_Document extract_
☆ ☆ ☆ ☆ ☆ ☆ ☆
At 2005-06-06 08:37, Marcus Boerger wrote:
>Sunday, June 5, 2005, 10:27:51 PM, you wrote:
>> On Sun, 5 Jun 2005, Johannes Schlueter wrote:
>>> PHP is a weak-typed language which casts in the background as required - at
>>> least most of the time.

Yes, but I think it doesn't always do it in an
intuitive way and I would rather have errors
or warnings instead.

>>> I recently found an exception which bugged me:
>>> 
>>>   $a = false;
>>>   $a++;
>>> 
>>> Here $a isn't casted to int or "incremented" to true but the incrementing 
>>> has
>>> no effect. By checking zend_operators.c I saw that booleans had no explicit
>>> incrementing rule but uses just the default in the relevant switch.

Yes, that is strange. I would like to plead for
a real boolean type. The argument of an if or
while statement for example has to be boolean
(or convertable to boolean).

In your case '$a=false;' should give $a the type
and I don't think that integer arithmetic should
be allowed on booleans, because it's confusing and
unnecessary. Give an error or warning instead.

>>> Looking a bit deeper it got quite interesting: NULL++ gives as result the
>>> integer one. This is fine for incrementing undefined variables but imho 
>>> inconsistent with the behavior of false. NULL-- evaluates to NULL similar to
>>> false but different from NULL++.

NULL comes from C I think and stands for an uninitialized
pointer. There is no other way to empty a pointer except
by using 'pointer=(*char)0;', using NULL is more clear.

Instead of filling a variable with a null pointer one
can unset() a variable in PHP.

I have no problems with integers and strings being
promoted to booleans, except for example that an
empty string is considered to be false and even
(in some versions?) a string containing '0' or even
'false' or even 'NULL'?

I like to write:

while (fgets($hf)) {
}

But this fails when an empty string is considered to be
false. BTW. the behaviour also depends on the fact if
"\r\n" is considered to be empty or not.

I don't remember if it also happens in the case
above or only in bigger expressions.
☆ ☆ ☆ ☆ ☆ ☆ ☆
_Data supplied_
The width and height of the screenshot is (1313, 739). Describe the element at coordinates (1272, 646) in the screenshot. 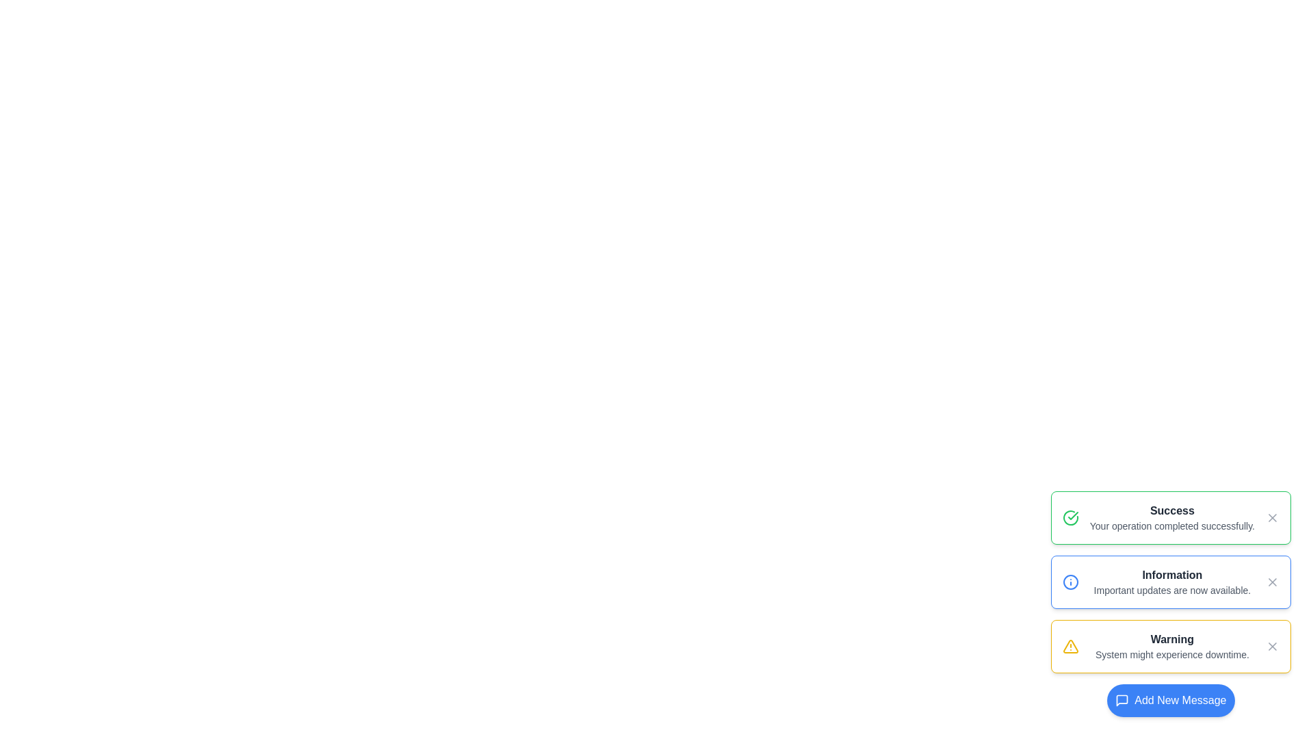

I see `the Close Button Icon, shaped like an 'X'` at that location.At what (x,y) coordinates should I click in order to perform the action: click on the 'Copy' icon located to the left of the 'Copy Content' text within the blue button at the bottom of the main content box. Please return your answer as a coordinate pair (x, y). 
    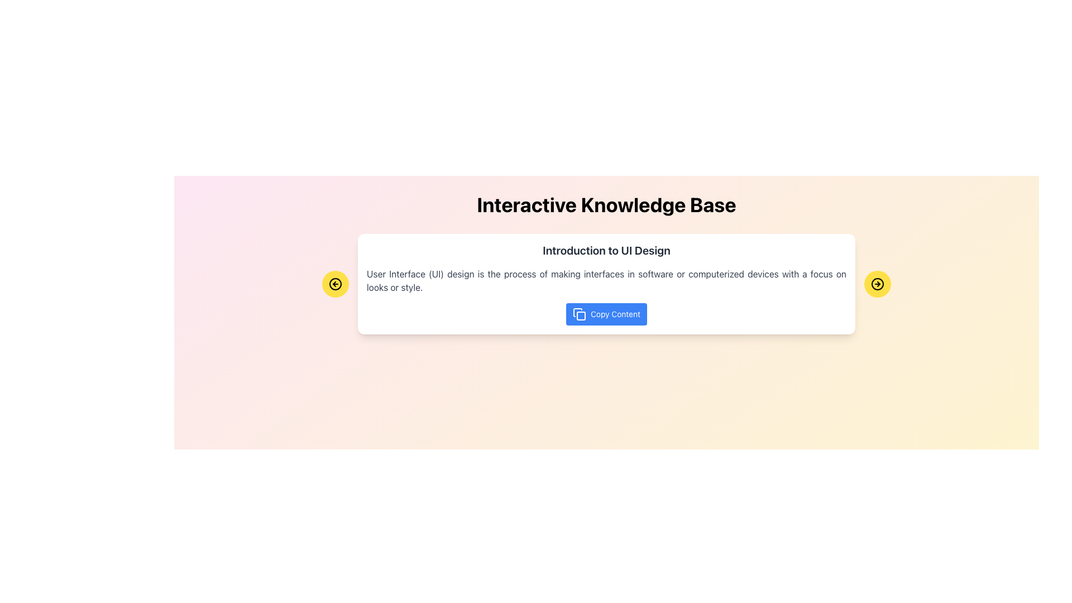
    Looking at the image, I should click on (579, 314).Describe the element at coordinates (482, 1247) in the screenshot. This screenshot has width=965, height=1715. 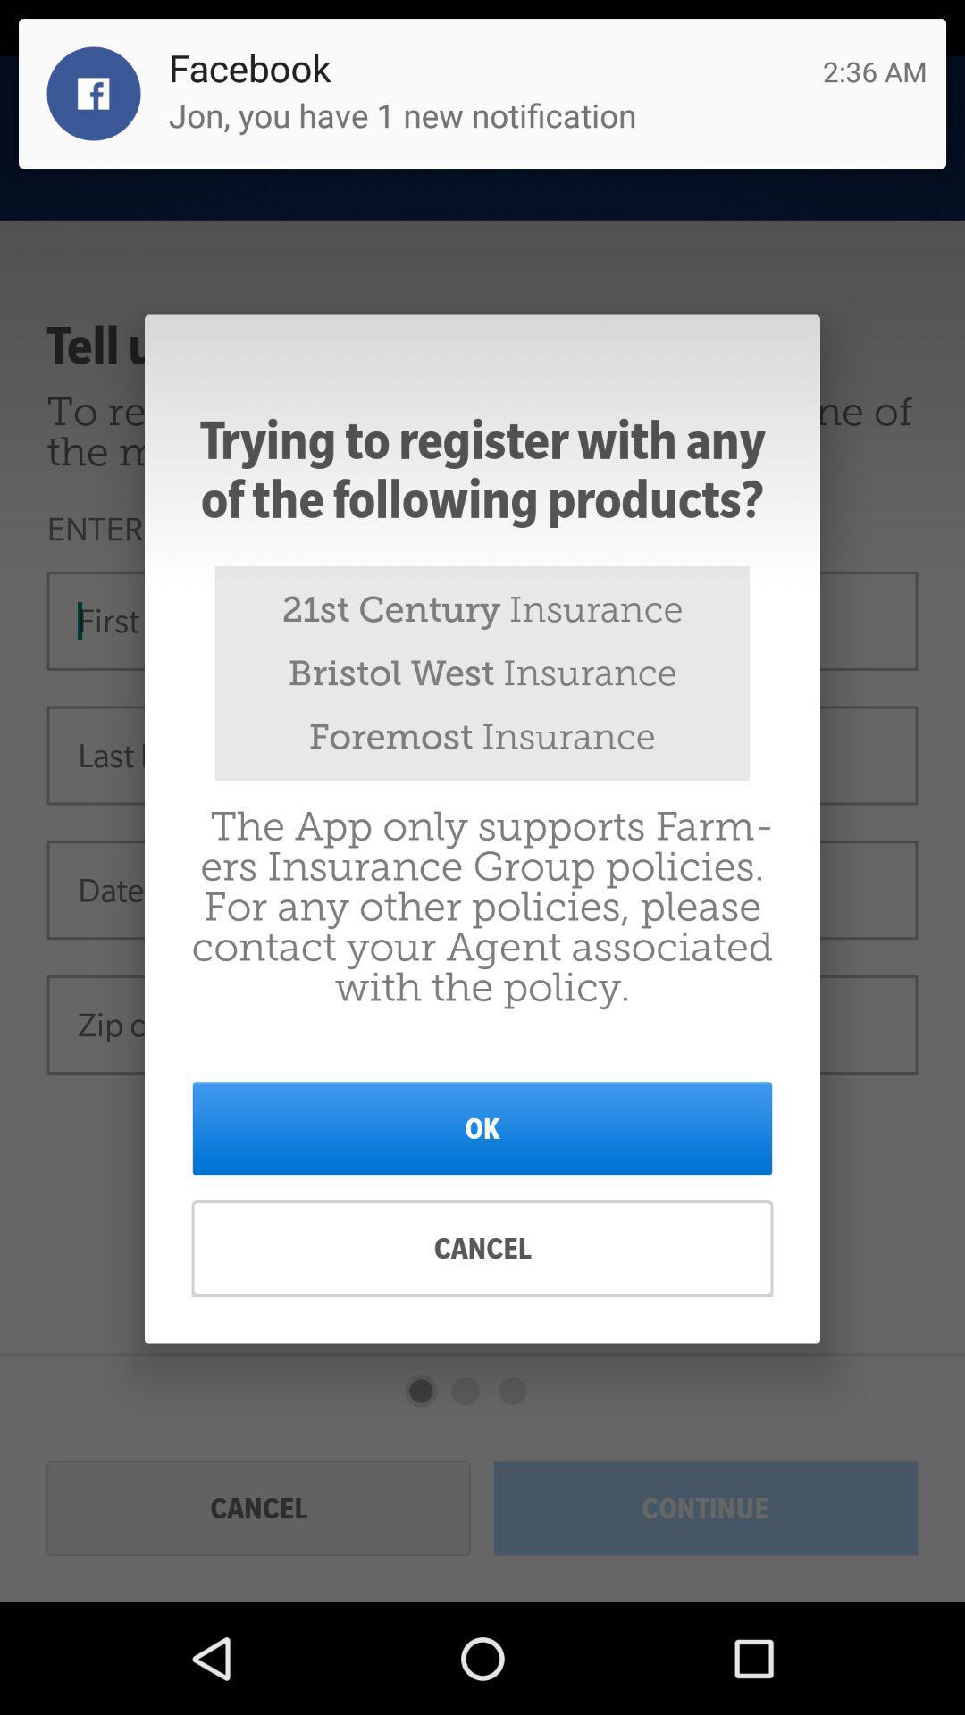
I see `cancel` at that location.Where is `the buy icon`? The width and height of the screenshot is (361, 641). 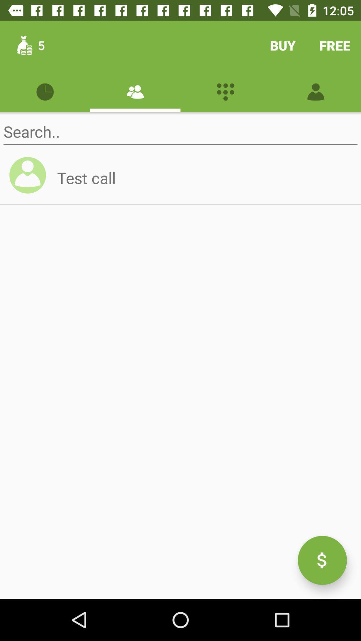 the buy icon is located at coordinates (282, 45).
☆ ☆ ☆ ☆ ☆ ☆ ☆
_Exercise objective_
Can you extend the mailing-list reply on how PHP handles booleans and NULL, starting after its last sentence? The records are separate from the mailing-list reply on PHP type handling.

_Right answer_
>>> All this makes using PHP harder than needed. At least I spent quite some 
>>> time
>>> finding that my variable was set to false instead of 0 (or NULL).

My point too. Scripts in overly permissive and
'intelligent' languages like PHP tend to be hard
to debug.

C and Javascript were also made much more strict
later.

BTW. Wouldn't it be a good idea to split this
mailing list in a list about the definition
of the PHP language and the implementation and
versions etc.?

>>> I wrote the attached patch which allows in-/decrementing of simple types by
>>> casting bools and NULL to long. Yes, it would be a BC break but I don't 
>>> think
>>> someone relies on false++ being false and it would make life simpler.
>>> 
>>> Comments?
>
>> I did this a year or so ago, and after discussing with Andi we decided 
>> not to promote types in this case.

As I said above I agree with not auto-promoting
booleans to other types. People should write
'$i=(int)$b;' because this conversion is very
unusual.

>Not promoting types would mean adding false++, and true-- doesn't it?

false is a constant and can't be increment.

When you are in favor of incrementing booleans
you should also be able to increment a veriable
with the value true, but should it become false,
0 or 2 or stay the same?

Of course it's possible to think of the boolean
space as a one bit integer, so true+1 is false
again, but I'd much rather see an error or
warning.

>And again not doing this complicaates php needlessly. For example the two
>snippets below are different, tell me why:
>
>1) if (($p=strpos(...)+1) > 0) ...
>2) $p = strpos(...);
>   $p++;
>   if ($p > 0) ...

It should be the same indeed.

>Sidenote: Why is the following a parser error:
>   if (($p=strpos(...))++ > 0) ...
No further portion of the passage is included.